In the result node, you'll see that Solr returns an xmlAttribute of

numFound
of 0 (assuming you don't have anything in the index). Let's add an example document from the documents that come with Solr.

<!--- Create a new sample document --->
<cfxml variable="sample">
<doc>
<field name="id">F8V7067-APL-KIT</field>
<field name="name">Belkin Mobile Power Cord for iPod w/ Dock</field>
<field name="manu">Belkin</field>
<field name="cat">electronics</field>
<field name="cat">connector</field>
<field name="features">car power adapter, white</field>
<field name="weight">4</field>
<field name="price">19.95</field>
<field name="popularity">1</field>
<field name="inStock">false</field>
</doc>
</cfxml>

<!--- add this document to the index --->
<cfset solr.add(sample) />
<cfset solr.commit() />
<cfset solr.optimize() />

<!--- search for the newly added document --->
<cfset results = solr.search("id:F8V7067-APL-KIT", 0, 10, params) />

<cfdump var="#xmlParse(results)#" />

You'll notice I used a commit and optmize statement. Neither of these statements are necessary every time you add a document, but be aware that Solr caches documents and won't flush the new documents to disk unless you either commit the documents or the mergefactor setting you used in your solrconfig.xml file has been reached.

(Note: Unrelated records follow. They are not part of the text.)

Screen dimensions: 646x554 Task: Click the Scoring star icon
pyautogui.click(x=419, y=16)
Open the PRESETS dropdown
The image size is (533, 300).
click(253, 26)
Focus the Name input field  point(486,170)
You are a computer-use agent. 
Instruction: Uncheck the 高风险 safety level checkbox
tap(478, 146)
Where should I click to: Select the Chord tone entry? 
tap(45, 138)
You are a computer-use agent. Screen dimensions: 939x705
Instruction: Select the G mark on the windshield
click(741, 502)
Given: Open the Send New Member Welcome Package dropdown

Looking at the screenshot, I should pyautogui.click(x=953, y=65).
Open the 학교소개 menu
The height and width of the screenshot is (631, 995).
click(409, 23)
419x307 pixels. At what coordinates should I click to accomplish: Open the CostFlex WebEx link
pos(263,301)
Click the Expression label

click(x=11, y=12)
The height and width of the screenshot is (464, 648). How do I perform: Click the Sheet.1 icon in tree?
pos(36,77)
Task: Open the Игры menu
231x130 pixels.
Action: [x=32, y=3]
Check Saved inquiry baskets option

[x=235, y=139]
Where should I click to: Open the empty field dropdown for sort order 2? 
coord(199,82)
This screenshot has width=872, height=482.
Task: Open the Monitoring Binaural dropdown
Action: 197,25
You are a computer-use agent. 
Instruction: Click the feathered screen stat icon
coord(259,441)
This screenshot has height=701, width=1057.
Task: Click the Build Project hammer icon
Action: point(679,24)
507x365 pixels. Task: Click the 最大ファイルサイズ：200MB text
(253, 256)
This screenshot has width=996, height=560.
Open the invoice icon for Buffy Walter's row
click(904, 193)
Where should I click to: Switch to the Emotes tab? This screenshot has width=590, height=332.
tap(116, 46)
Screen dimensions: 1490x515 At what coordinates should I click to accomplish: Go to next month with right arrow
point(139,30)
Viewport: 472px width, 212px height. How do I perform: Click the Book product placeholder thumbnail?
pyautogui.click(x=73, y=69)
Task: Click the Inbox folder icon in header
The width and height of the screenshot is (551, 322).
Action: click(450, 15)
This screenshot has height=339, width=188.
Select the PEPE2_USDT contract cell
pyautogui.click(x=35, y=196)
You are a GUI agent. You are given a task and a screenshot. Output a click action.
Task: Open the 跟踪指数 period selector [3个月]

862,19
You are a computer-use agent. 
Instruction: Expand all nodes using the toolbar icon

Now, let's delete this document...

<cfset solr.deleteById("F8V7067-APL-KIT") />
<cfset solr.commit() />

Don't forget to commit deletions to the index!

There'll be more soon (add multiple documents, delete by queries). In the mean time, try it out. If you have any comments, questions, concerns, whatever, let me know.

ColdFusion and Solr

I've spent the last few months working on some projects that didn't really have anything to do with ColdFusion (lots of Java and PHP). One of the projects I've been working with (Vufind.org) uses Solr as it's indexing/search engine. That's starting to get picked up by some pretty big companies (Netflix just relaunched their search using Solr this week).

I've been working with Solr in Java for a bit now, and I wanted to start to build an interface for using it as a search engine (my Lucene code is stuck in open source limbo) in Coldfusion. One of the cool things about Solr is that it returns results back through HTTP (in XML, JSON, or ruby).

As soon as I get the code finished, I'll post it as a patch in Solr.